Art Deco styling “seemed to be the best way to achieve a stately, timeless result,” Paris-based architect Jean-Louis Deniot says of his design for a family’s three-story house in New Delhi. In the elegantly sleek master bedroom, clean lines and strong verticals offset the luxe golden fabrics that fill the space.

James Marzo decorated a residence in San Francisco for a client who was determined to blend her museum-quality art collection with salvaged industrial objects of humble provenance. The designer gave the breakfast room a dramatic tuxedo effect, painting the walls black and the trim cream. A Murano-glass chandelier hangs over a circa-1940 French parchment-covered dining table. A colorful collection of Clarice Cliff pottery, circa 1920–40, lends vibrance to the room.

Thomas Britt gutted a client’s 15th-floor apartment in Manhattan to create a polished home in the sky. For the media room, he thought to “keep it simple and classic—the way Jean-Michel Frank would have done it.” The Frankophile designer proceeded to have the whole room, including cabinetry, floor-to-ceiling paneling, and a wall of bookcases, built of finely grained rift oak with a bleached and pickled finish.
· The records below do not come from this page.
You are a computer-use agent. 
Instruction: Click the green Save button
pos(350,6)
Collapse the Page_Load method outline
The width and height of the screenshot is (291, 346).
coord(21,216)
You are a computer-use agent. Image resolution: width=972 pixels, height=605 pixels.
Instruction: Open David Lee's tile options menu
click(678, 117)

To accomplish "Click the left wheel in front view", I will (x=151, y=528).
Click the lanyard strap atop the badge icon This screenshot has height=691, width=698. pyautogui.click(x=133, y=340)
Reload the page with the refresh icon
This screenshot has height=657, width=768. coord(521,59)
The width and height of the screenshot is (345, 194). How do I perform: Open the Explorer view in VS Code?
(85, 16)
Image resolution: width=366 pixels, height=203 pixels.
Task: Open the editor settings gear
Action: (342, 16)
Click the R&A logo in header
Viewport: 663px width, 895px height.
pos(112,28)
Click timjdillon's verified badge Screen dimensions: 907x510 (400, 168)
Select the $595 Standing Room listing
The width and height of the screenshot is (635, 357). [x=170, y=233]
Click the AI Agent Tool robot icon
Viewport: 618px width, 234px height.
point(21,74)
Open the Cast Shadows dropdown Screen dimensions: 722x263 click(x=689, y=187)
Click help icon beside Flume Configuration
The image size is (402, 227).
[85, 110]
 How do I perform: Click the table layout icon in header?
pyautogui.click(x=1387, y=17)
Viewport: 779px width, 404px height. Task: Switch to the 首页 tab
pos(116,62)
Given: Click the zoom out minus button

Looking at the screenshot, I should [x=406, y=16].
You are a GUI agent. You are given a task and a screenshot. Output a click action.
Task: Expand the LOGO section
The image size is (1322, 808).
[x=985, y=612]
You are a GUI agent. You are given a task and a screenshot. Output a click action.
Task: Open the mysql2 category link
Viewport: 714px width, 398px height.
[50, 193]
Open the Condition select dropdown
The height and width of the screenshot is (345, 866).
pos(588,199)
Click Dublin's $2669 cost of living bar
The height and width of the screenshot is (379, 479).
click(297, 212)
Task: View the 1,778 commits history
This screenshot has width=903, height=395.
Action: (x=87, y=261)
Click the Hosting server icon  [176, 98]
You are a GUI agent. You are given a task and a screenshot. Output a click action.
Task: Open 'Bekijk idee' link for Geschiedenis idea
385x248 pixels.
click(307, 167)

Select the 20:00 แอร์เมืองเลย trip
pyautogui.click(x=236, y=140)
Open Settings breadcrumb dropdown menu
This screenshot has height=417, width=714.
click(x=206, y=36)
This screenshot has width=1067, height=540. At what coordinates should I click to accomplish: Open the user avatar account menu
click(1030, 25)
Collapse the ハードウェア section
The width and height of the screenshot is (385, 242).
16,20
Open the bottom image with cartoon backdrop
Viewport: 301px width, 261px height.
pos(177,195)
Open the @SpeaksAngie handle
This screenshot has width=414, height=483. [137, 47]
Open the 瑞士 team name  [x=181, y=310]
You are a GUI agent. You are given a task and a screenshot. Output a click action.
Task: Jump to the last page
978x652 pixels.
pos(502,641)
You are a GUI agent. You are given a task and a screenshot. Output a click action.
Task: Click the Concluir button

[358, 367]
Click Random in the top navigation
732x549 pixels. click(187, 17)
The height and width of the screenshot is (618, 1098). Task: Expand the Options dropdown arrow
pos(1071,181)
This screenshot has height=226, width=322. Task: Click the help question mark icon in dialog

Interior designer Charles Allem collaborated with client Colin Cowie, the celebrity party planner, to renovate and transform two New York City apartments into a residence and office. For the decor, Cowie wanted to evoke the feeling of the Deco period not only through furniture but also in terms of mood. Pictured: Rich textures and colors unify the master bedroom.

In the heart of Georgetown, Washington D.C.–based decorator Thomas Pheasant renovated the gatehouse of a 1921 mansion for himself. He designed most of the furnishings, which reflect his style of refinement without preciousness, luxury without ostentation, and boldness without aggression.

In Geoffrey Bradfield’s Art Deco–inspired living room on Park Avenue in Manhattan, he mixed ancient artifacts and modern art, including a second-century Roman head and a Tam Ochiai painting. “I love unapologetic glamour—the world of Hollywood movies from the 1930s—those shimmering mirages of penthouse high life. The aim here was to create the same kind of all-out seduction in miniature.

Candy & Candy’s head designer, Martin Kemp, created a 17,500-square-foot penthouse in La Belle Epoque, a building that overlooks Monte Carlo.